Zhang Changwei, Zhong Yang, Tao Zhi-Guo, Qin Xinming, Shang Honghui, Lan Zhenggang, Prezhdo Oleg V, Gong Xin-Gao, Chu Weibin, Xiang Hongjun
Key Laboratory of Computational Physical Sciences (Ministry of Education), Institute of Computational Physical Sciences, State Key Laboratory of Surface Physics, and Department of Physics, Fudan University, Shanghai, 200433, China.
Key Laboratory of Precision and Intelligent Chemistry, Hefei National Research Center for Physical Sciences at the Microscale, University of Science and Technology of China, Hefei, Anhui, 230026, China.
Nat Commun. 2025 Feb 27;16(1):2033. doi: 10.1038/s41467-025-57328-1.
Non-adiabatic molecular dynamics (NAMD) simulations have become an indispensable tool for investigating excited-state dynamics in solids. In this work, we propose a general framework, NAMD (Neural-Network Non-Adiabatic Molecular Dynamics), which employs an E(3)-equivariant deep neural Hamiltonian to boost the accuracy and efficiency of NAMD simulations. Distinct from conventional machine learning methods that predict key quantities in NAMD, NAMD computes these quantities directly with a deep neural Hamiltonian, ensuring excellent accuracy, efficiency, and consistency. NAMD not only achieves impressive efficiency in performing NAMD simulations at the hybrid functional level within the framework of the classical path approximation (CPA), but also demonstrates great potential in predicting non-adiabatic coupling vectors and suggests a method to go beyond CPA. Furthermore, NAMD demonstrates excellent generalizability and enables seamless integration with advanced NAMD techniques and infrastructures. Taking several extensively investigated semiconductors as the prototypical system, we successfully simulate carrier recombination in both pristine and defective systems at large scales where conventional NAMD often significantly underestimates or even qualitatively incorrectly predicts lifetimes.

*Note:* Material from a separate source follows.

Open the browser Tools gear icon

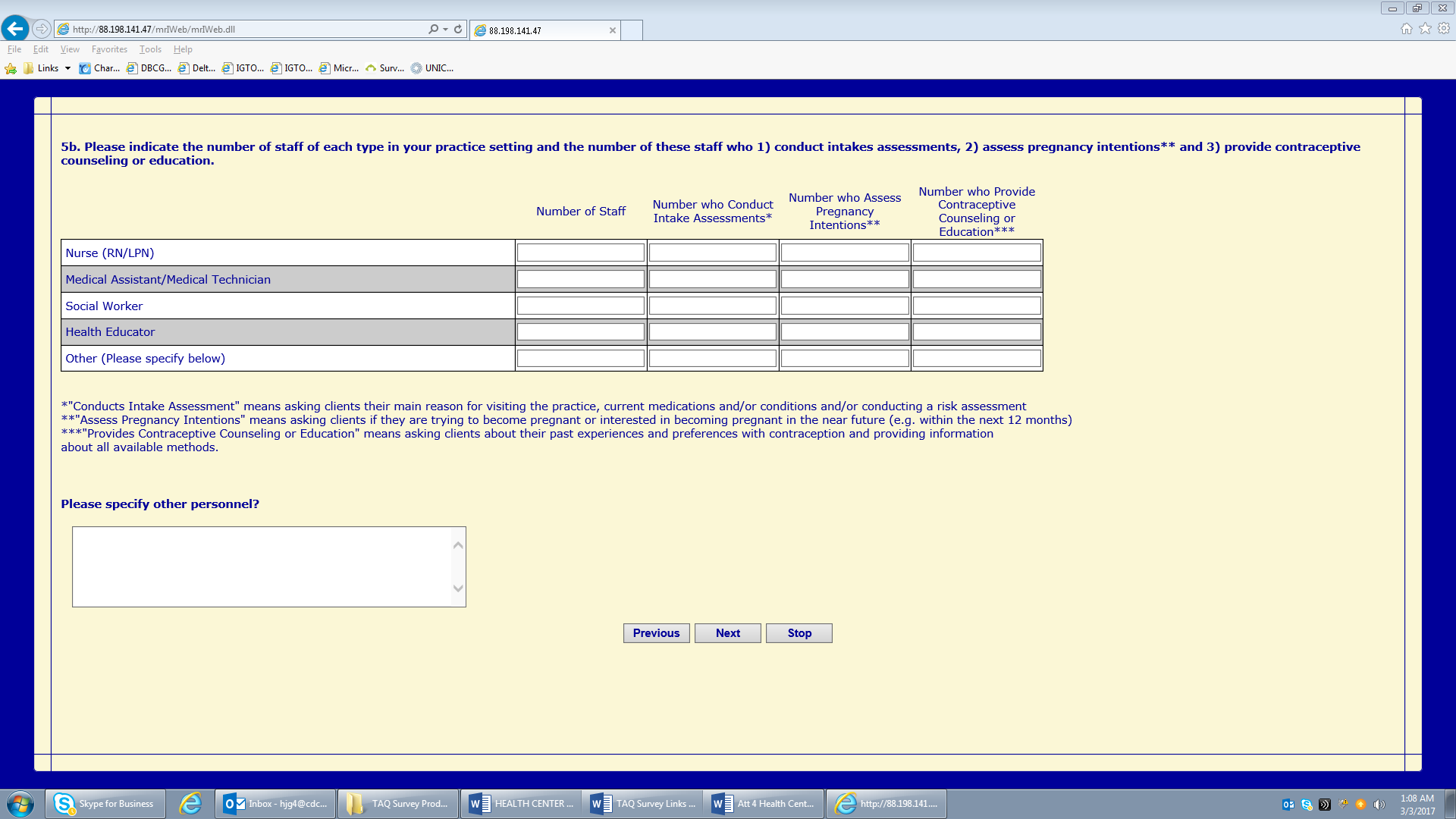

This framework offers a reliable and efficient approach for conducting accurate NAMD simulations across various condensed materials.
非绝热分子动力学(NAMD)模拟已成为研究固体中激发态动力学不可或缺的工具。在这项工作中,我们提出了一个通用框架,即NAMD(神经网络非绝热分子动力学),它采用E(3)等变深度神经哈密顿量来提高NAMD模拟的准确性和效率。与预测NAMD中关键量的传统机器学习方法不同,NAMD通过深度神经哈密顿量直接计算这些量,确保了出色的准确性、效率和一致性。NAMD不仅在经典路径近似(CPA)框架内的混合泛函水平上执行NAMD模拟时实现了令人印象深刻的效率,还在预测非绝热耦合矢量方面展现出巨大潜力,并提出了一种超越CPA的方法。此外,NAMD具有出色的通用性,能够与先进的NAMD技术和基础设施无缝集成。以几种经过广泛研究的半导体作为典型系统,我们成功地在大尺度上模拟了原始和缺陷系统中的载流子复合,而传统的NAMD通常会显著低估甚至定性地错误预测寿命。该框架为在各种凝聚态材料中进行准确的NAMD模拟提供了一种可靠且高效的方法。